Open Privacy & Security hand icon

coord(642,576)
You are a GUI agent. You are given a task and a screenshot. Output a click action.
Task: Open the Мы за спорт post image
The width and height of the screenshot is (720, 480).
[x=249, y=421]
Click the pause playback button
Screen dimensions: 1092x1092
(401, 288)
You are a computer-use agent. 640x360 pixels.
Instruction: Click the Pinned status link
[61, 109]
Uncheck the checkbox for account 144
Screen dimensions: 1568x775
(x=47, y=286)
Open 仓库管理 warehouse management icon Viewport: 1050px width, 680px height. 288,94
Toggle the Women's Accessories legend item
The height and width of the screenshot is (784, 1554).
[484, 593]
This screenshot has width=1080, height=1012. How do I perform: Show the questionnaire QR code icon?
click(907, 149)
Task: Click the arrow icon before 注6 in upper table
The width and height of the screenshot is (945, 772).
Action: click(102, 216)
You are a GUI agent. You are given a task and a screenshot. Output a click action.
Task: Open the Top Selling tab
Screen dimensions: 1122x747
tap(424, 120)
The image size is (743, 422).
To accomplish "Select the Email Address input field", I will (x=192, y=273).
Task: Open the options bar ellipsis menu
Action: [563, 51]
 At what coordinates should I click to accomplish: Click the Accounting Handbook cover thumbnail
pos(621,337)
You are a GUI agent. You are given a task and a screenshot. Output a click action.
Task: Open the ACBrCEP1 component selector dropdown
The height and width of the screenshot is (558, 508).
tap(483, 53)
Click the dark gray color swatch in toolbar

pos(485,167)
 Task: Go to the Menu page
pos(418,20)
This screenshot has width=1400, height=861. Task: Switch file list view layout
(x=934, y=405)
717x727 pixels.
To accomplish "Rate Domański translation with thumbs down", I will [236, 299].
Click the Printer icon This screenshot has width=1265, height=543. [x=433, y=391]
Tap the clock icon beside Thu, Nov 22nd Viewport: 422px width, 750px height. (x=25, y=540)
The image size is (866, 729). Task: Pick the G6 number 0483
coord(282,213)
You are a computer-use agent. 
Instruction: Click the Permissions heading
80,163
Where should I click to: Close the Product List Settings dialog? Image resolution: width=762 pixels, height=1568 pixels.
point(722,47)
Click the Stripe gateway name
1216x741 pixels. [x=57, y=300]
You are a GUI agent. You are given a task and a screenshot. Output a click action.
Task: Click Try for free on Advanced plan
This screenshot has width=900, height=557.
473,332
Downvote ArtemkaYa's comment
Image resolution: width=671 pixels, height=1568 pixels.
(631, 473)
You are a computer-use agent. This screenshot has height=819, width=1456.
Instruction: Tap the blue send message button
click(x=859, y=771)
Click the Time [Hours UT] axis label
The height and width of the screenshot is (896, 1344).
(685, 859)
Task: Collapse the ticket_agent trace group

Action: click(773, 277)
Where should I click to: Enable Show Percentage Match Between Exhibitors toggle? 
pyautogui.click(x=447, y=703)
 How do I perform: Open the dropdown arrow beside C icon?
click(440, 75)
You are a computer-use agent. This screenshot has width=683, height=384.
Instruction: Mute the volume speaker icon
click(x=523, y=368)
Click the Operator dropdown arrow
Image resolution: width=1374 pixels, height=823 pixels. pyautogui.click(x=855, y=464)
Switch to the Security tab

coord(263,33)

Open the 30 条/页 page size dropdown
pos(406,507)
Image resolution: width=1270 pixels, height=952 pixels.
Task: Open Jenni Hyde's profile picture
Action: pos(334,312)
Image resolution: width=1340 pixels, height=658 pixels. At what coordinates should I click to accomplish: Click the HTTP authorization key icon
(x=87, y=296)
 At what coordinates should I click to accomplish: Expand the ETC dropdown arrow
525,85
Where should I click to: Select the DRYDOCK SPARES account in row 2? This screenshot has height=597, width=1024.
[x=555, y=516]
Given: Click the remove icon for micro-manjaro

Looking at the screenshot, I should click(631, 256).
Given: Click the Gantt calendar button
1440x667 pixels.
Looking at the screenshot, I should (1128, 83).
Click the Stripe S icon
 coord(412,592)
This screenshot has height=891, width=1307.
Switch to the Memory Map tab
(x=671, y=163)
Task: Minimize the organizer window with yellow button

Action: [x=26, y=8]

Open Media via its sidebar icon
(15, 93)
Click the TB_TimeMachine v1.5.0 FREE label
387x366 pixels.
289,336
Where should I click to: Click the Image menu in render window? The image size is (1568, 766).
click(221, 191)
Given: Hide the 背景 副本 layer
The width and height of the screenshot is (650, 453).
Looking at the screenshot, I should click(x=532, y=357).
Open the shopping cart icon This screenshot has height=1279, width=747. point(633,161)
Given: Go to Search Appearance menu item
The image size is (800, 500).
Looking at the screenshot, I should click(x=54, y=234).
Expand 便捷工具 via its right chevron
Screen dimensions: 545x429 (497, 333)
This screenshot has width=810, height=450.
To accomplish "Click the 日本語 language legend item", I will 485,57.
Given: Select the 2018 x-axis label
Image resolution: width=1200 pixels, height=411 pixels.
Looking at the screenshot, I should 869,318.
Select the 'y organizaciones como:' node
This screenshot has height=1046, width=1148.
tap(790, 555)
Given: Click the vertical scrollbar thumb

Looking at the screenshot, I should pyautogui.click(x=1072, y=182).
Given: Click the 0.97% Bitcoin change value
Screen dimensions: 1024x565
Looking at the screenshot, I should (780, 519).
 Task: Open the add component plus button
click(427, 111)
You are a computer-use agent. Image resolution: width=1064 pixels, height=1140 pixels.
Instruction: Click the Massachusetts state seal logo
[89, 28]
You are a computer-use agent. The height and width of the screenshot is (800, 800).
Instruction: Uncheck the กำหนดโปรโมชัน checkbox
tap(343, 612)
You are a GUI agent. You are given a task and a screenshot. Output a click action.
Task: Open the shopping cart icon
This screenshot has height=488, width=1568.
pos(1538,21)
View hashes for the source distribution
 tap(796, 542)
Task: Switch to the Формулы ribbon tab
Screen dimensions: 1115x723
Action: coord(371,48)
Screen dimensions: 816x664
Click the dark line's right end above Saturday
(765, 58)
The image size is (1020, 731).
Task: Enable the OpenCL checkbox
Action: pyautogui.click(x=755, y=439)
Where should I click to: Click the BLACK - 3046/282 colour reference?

──────

Activity
Return all lines of the data in which the string "item" appears.

Solved exercise
Toggle the Women's Accessories legend item
Given: Go to Search Appearance menu item
To accomplish "Click the 日本語 language legend item", I will 485,57.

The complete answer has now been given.